Example use case for intersection #40

Open Badg opened 7 months ago

Badg commented 7 months ago

While reading through #29, I saw this comment:

I think the most important thing that we're missing are motivating examples.

So I figured I'd chime in with one that I run into very, very frequently! Hopefully this might be of some use. As some background: I make heavy use of decorators, both for "plain" callables as well as classes. In fact, a very common pattern I use is to combine both of them: decorators on methods to indicate some special behavior, and then a decorator on the class to collect those and do some kind of transform on them. I find this to be a pretty clean library API, and I use it all the time, for a wide variety of things. Critical to note here is that the decorators always return the original object, with a few attributes added to it. This is something I've found much more ergonomic than wrapping, but that's a whole separate discussion that I won't go into. The important thing to know is that adding class attributes to classes, or attributes to functions, is extremely common for me.

So without further ado, here is a (simplified) example of the kind of thing I currently use fairly frequently, but cannot correctly type-hint due to missing intersections:

class _Stator(Protocol):
    """This protocol is used to define the actual individual states for
    the state machine.
    """
    _is_stator: ClassVar[Literal[True]]

class _StatorAction(Protocol):
    _stator_cls_required: type[_Stator]

    # Ideally this would also include modifications to the function signature to
    # note that "stator" is required as the first positional arg

def stator_action[C: Callable](stator_action: C) -> Intersection[_StatorAction, C]:
    stator_action._stator_cls_required = get_annotations(stator_action)['stator']
    return stator_action

class StateMachine[SM](Protocol):
    """This protocol describes the return of the @state_machine
    decorator, and contains the implementations for the functions that
    are added into the decorated class.
    """
    _stator_actions: ClassVar[tuple[_StatorAction, ...]]

    @contextlib.contextmanager
    def from_checkpoint(self, stator: _Stator) -> Generator[SM, None, None]:
        """Creates a StatorMachina instance and loads the passed stator
        into it, setting it as the currently active state.
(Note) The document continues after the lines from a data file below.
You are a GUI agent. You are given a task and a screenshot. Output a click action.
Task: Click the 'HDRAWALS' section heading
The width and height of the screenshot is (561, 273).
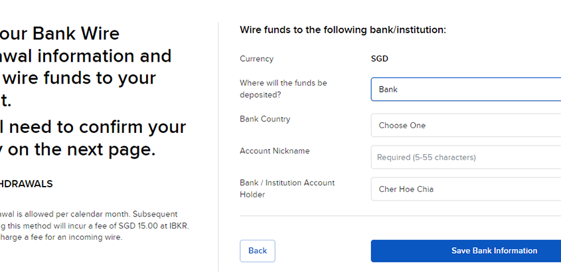click(x=27, y=184)
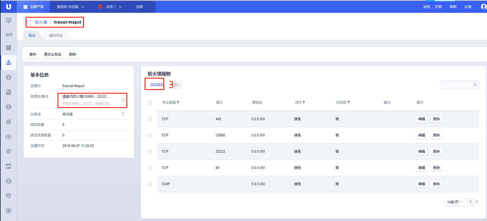Edit the resource name remark icon

[x=123, y=100]
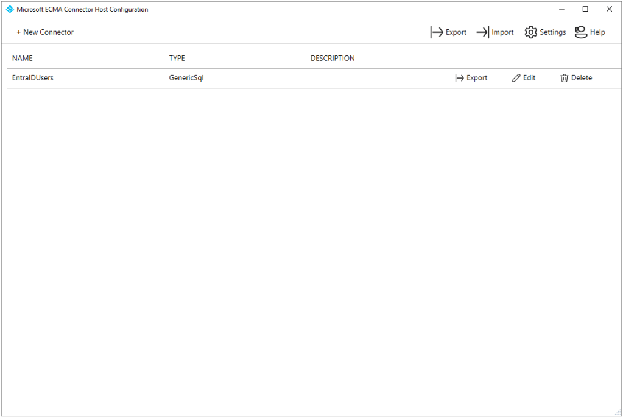This screenshot has width=623, height=417.
Task: Click the NAME column header
Action: pyautogui.click(x=23, y=59)
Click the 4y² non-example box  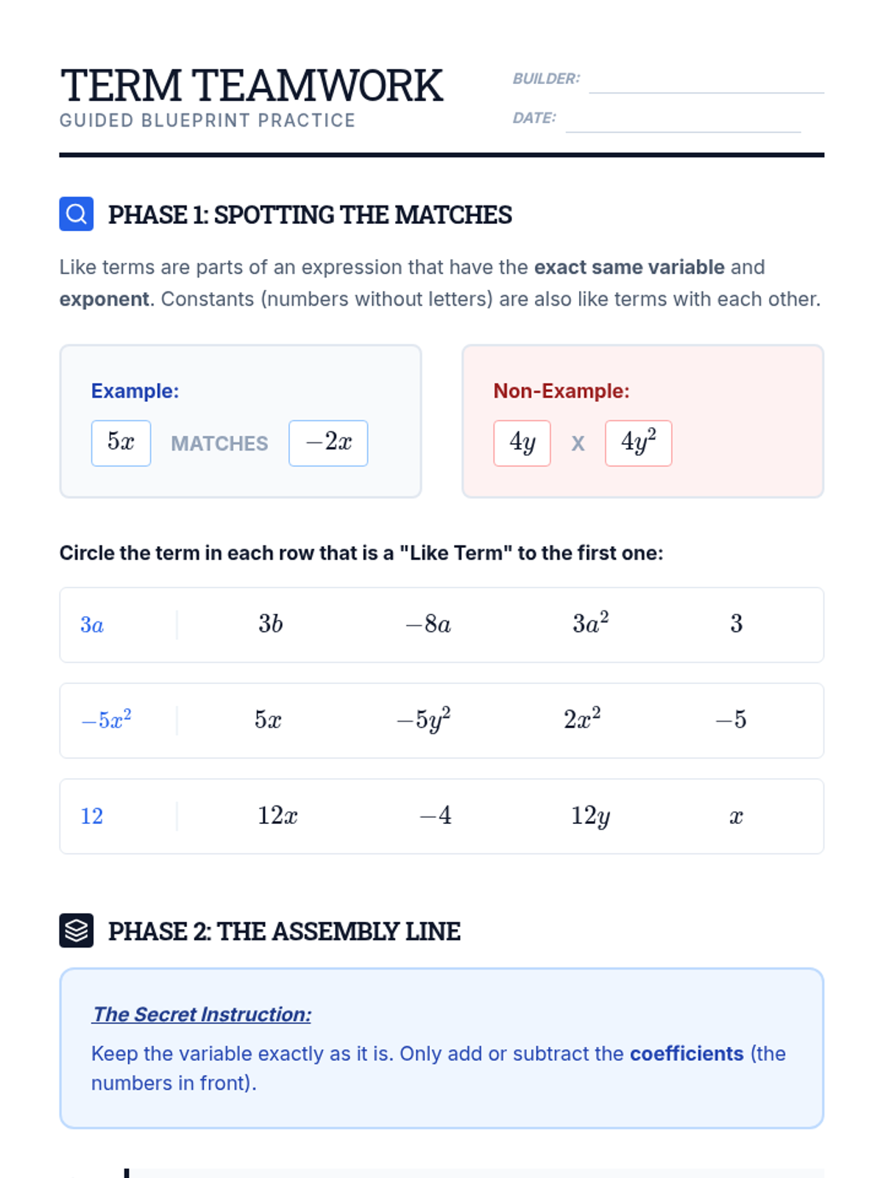638,443
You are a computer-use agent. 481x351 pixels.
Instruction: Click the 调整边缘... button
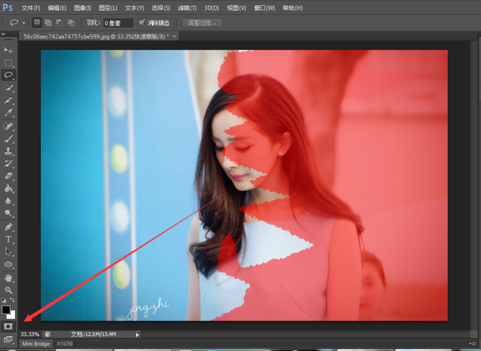[202, 23]
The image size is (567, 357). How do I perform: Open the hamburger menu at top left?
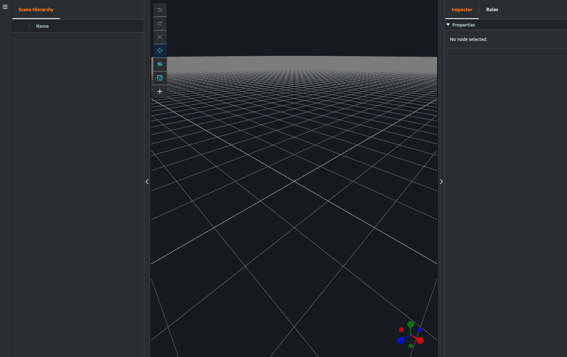point(5,7)

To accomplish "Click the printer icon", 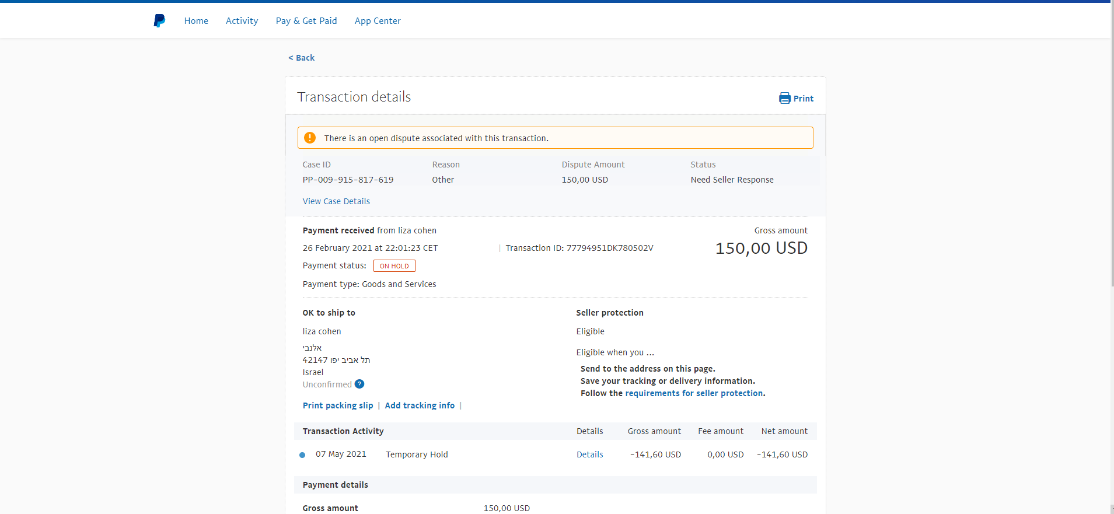I will pyautogui.click(x=785, y=98).
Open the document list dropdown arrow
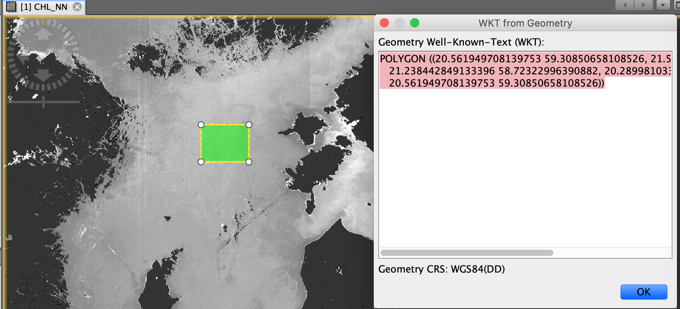This screenshot has height=309, width=680. coord(663,5)
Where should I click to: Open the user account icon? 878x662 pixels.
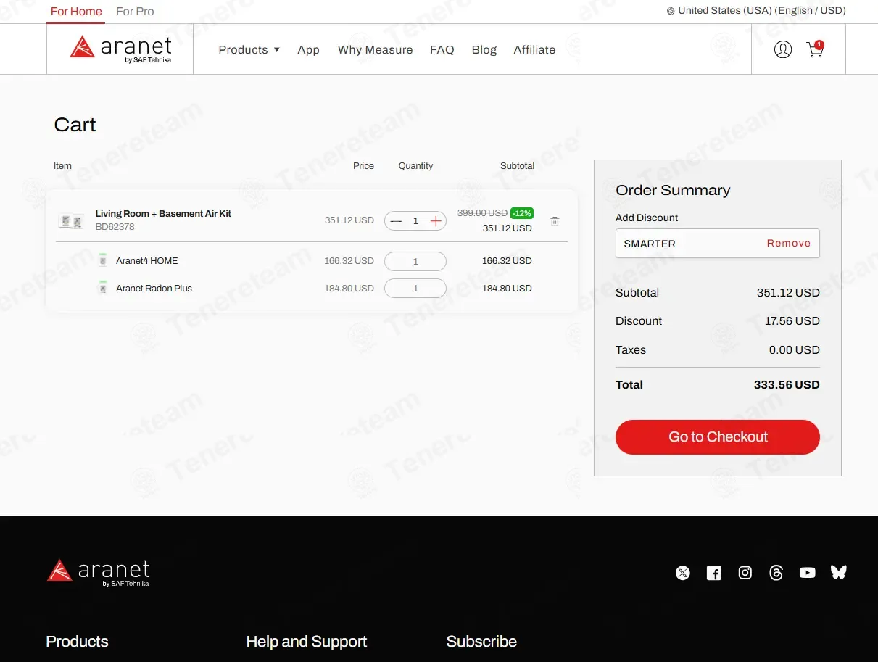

Then, upon
        context exit, verifies that the state machine was exited either
        through a paused or final state, or by an error.
        """
        do_some_stuff()
        yield cast(MachinaProtocol, stator_machina)
        do_other_stuff()

def stator[T: type](stator_cls: T) -> Intersection[type[_Stator], T]:
    """Use this decorator to declare a particular node on the state
    diagram, including all of the internal state that needs to be stored
    at that point.

    It may be useful to pair this with a dataclass (and by "may", I mean
    "almost certainly IS"), but this isn't an absolute requirement.
    """
    stator_cls._is_stator = True
    return stator_cls

def stator_action[C: Callable](stator_action: C) -> Intersection[_StatorAction, C]:
    stator_action._stator_cls_required = get_annotations(stator_action)['stator']
    return stator_action

class Transition[S: _Stator]:
    """Return a state node wrapped in a Transition to denote a state
    transition. Can also be used to transition the state machine into
    a paused state.
    """

    def __init__(self, to_state: S):
        self._to_state = to_state

def state_machine[SM](cls: SM) -> Intersection[SM, StateMachine]:
    """This decorator marks a class as a state machine class, gathers
    up all of the stator actions, and constructs the internal machinery
    used by from_checkpoint to enforce correct state transitions.
    """
    cls._stator_actions = gather_stator_actions(cls)
    cls.from_checkpoint = _build_from_checkpoint(cls)
    return cls

This is then coupled with a bunch of other code that operates on _Stator, _StatorAction, etc. Code using this looks something like this (note that this is the unsimplified version; in reality most of those decorators are second-order decorators).

@dataclass
@stator(checkpoint=True)
class DmktSignupFormSubmitted:
    """The first state in both the initiation and reinitiation flows:
    the dmkt signup form was submitted.
    """
    email_address: str
    topics: list[str]
    dmkt_frequency: DirectMarketingFrequency

@dataclass
@stator
class DmktSignupTokenIssued(DmktSignupFormSubmitted):
    """The second state in both the initiation and reinitiation flows:
    we issued the relevant token.
    """
    token_id: UserVisibleUUID
    consent_copy_info: ConsentCopyInfo

@state_machine
class InitiationFromDmktSignup(StateMachine):
    """When a user goes through the direct marketing signup flow (ie,
    the mailing list signup), and no existing someone is found at the
    given email address, this state machine is responsible for guiding
    the person through the initiation flow, from initial form submission
    all the way through final double-opt-in confirmation, including the
    break in the middle for the email verification link.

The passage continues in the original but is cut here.